In the records below, find the line that contains "Screen dimensions: 1316x901" and the line that contains "The height and width of the screenshot is (517, 811).", then retype exactly those two lines and every line between them.

START Listed records

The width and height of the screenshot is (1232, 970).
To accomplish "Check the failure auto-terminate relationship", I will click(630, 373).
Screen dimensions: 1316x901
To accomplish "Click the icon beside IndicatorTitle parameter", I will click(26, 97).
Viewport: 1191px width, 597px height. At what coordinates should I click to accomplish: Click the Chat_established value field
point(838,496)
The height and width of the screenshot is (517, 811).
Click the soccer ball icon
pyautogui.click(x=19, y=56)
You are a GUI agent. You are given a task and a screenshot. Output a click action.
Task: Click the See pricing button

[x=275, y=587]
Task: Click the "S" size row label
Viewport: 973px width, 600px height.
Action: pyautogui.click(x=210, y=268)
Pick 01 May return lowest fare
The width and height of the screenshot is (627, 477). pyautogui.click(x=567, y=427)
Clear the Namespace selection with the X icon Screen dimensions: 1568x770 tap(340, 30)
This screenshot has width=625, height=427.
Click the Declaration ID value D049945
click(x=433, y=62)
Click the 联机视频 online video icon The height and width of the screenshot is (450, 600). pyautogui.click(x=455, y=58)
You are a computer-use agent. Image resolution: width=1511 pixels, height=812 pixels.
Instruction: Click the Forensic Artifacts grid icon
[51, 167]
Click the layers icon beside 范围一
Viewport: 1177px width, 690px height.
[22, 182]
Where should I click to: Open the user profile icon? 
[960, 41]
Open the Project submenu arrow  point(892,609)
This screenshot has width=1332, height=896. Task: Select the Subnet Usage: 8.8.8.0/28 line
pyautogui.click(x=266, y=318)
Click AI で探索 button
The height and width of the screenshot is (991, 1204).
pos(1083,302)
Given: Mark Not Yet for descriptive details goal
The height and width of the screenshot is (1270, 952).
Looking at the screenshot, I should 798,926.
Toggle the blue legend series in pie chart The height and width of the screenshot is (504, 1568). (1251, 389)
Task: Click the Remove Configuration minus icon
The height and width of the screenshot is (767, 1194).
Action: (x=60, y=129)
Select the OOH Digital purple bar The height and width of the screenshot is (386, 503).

END Listed records

Answer space –
Screen dimensions: 1316x901
To accomplish "Click the icon beside IndicatorTitle parameter", I will click(26, 97).
Viewport: 1191px width, 597px height. At what coordinates should I click to accomplish: Click the Chat_established value field
point(838,496)
The height and width of the screenshot is (517, 811).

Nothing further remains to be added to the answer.